Third Sunday of Lent, Year C
First Reading: Ex 3:1-8a, 13-15
Second Reading: 1 Cor 10:1-6, 10-12
Gospel Reading: Lk 13:1-9

If you think you are standing, watch out that you do not fall,” St. Paul warns.

“Nearly they stood who fall,” C.S. Lewis says in a poem. “Themselves, when they look back, see always ... one torturing spot where all, by a possible quick swerve of will yet unenslaved ... might yet have been saved.”

“Nearly they fell who stand,” he continues. “These, with cold after-fear, look back and note how near they grazed the Siren’s land.”

“The choice of ways so small,” he concludes; “the event so great.”

We make a “perennial” attempt to reconcile heaven and hell, Lewis says, “based on the belief that reality never presents us with an absolutely unavoidable ‘either-or’”; “that, granted skill and patience and (above all) time enough, some way of embracing both alternatives can always be found; that mere development or adjustment or refinement will somehow turn evil into good” without our having to reject, finally and totally, “anything we should like to retain.”

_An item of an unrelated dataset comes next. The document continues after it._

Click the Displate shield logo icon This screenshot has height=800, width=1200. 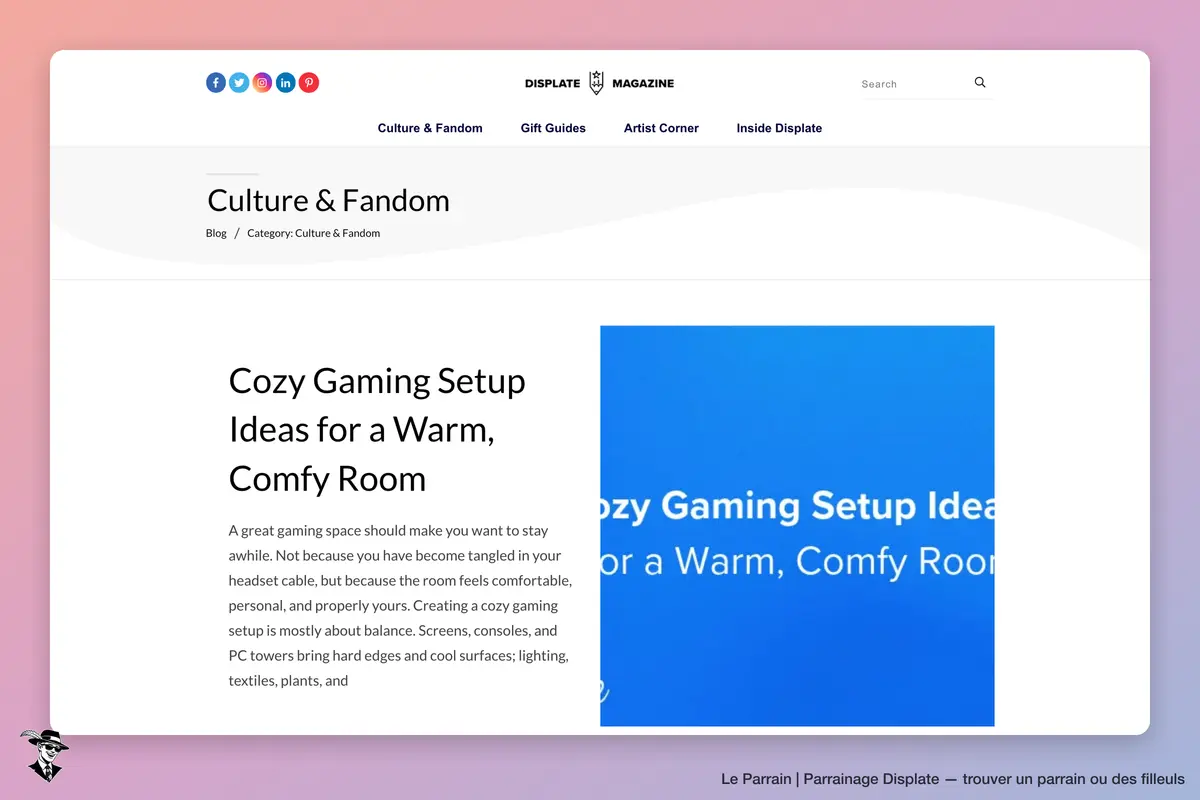pos(596,83)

This is a “disastrous error,” he says. In this world, “every road, after a few miles, forks into two, and each of those two into two again, and at each fork we must make a decision,” moving toward God or away, growing into heavenly creatures or shrinking into hellish. There is no other possibility.

We cannot defend evil by arguing that “everybody does it.” In the wilderness between Egypt and the Promised Land, God treated all the Israelites alike, St. Paul notes, but he was not pleased with most of them, “and they were struck down.”

We might argue that we are not being “struck down,” but Jesus notes that those who are, are not necessarily any worse than the others.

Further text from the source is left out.